La conclusion des auteures confirme que la représentation journalistique de ce type de crime constitue un genre distinct (p. 176) :

L’analyse de ces textes montre que le crime dit passionnel fonctionne, et cela depuis fort longtemps, comme une catégorie à part, qui ne se confond pas avec les autres formes de crime. Il ne donne pas lieu à la même désapprobation sociale, ses auteurs ne sont pas redoutés comme dangereux […], et ils bénéficient souvent d’une certaine empathie du narrateur et du lecteur, soit parce qu’on les voit victimes d’un conjoint déloyal, soit parce que la misère et la vie les ont blessés.

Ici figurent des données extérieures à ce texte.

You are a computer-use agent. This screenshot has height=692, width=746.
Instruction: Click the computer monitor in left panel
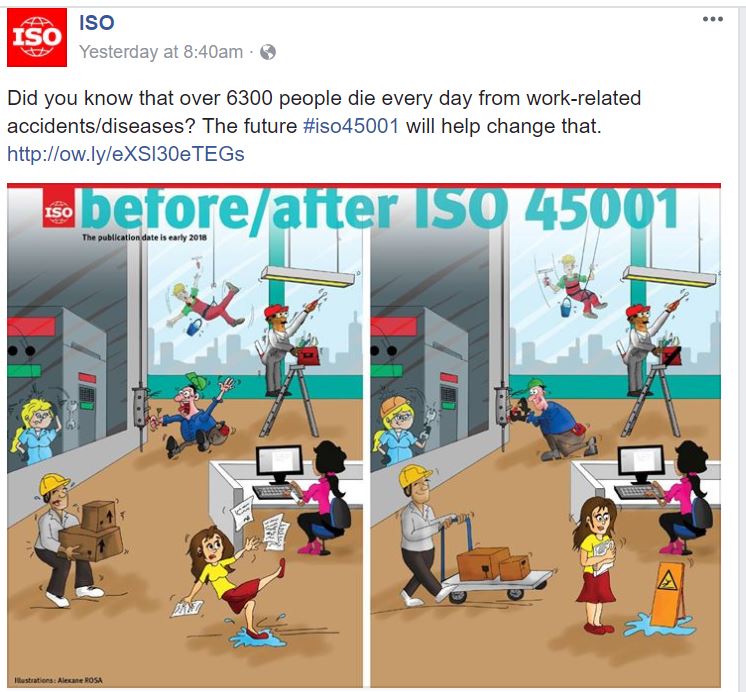279,464
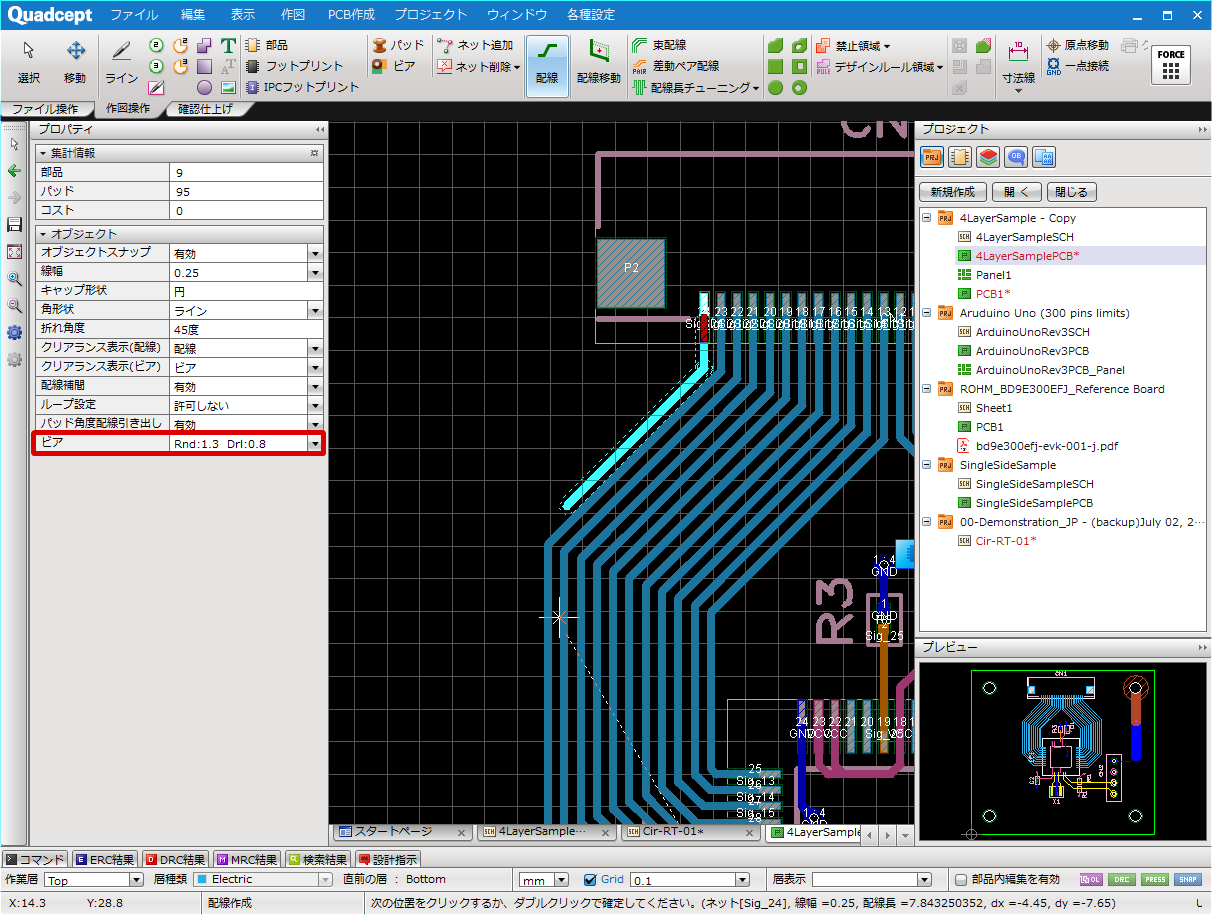Click the 寸法線 dimension tool
This screenshot has width=1212, height=915.
pos(1018,61)
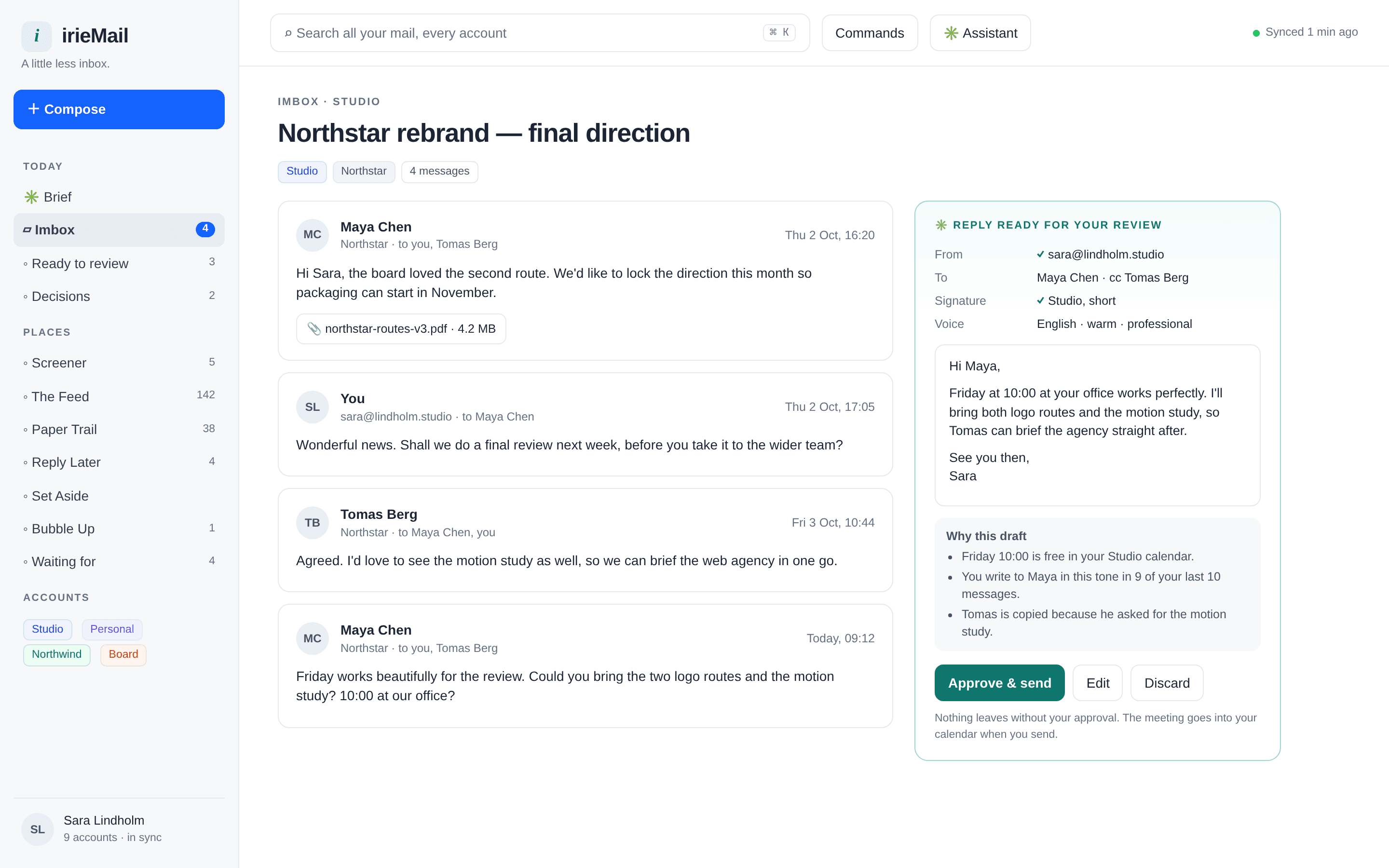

Je reviendrai pour conclure à l’énoncé de départ que formulait Annik Houel au début de son ouvrage précédent, L’adultère au féminin et son roman (1999), dans lequel elle distinguait la trame d’un récit où les personnages étaient longuement plongés dans un univers de subversion (l’adultère) et celui, bref mais définitif, du dénouement qui sanctionne – au nom de la morale sinon de la société – les actes accomplis (punition, condamnation, séparation forcée, drame). À peu de choses près, cette conclusion pourrait tout aussi bien s’appliquer à cette deuxième étude sur les amours tragiques lorsqu’on y lit ceci : « Dans les romans étudiés, la fin moraliste, c’est-à-dire où la morale reprend ses droits à la dernière page, les ferait plutôt entrer dans la lignée des romans de formation destinés aux jeunes filles d’autrefois, mais le contenu et les images véhiculées quant à l’amant adultère tout au long du roman lui-même font une part trop belle au rêve et à l’érotisme pour qu’on puisse ne s’en tenir qu’au fin mot de l’histoire » (Houel 1999 : 167).

La principale force de l’ouvrage de Houel, Mercader et Sobota se situe dans l’originalité de sa méthode, qui permet de considérer les récits de faits divers comme étant révélateurs de certaines valeurs répandues qui établissent les normes du couple dans un contexte donné. Toutefois, des événements relatés tout au long du livre paraîtront sans doute macabres aux yeux de plusieurs. Néanmoins, le collectif Crime passionnel, crime ordinaire pourra inspirer des recherches en études paralittéraires, sur la sociologie du couple et de la famille, mais aussi en journalisme comme en sciences de l’information et de la communication. J’avais déjà signalé dans un texte précédent (Laberge 2000) à quel point Annik Houel réussissait à bien concilier l’apport freudien à des études féministes et littéraires; cette rare qualité s’applique tout autant à ce nouveau collectif pleinement réussi, à la fois stimulant et rigoureux.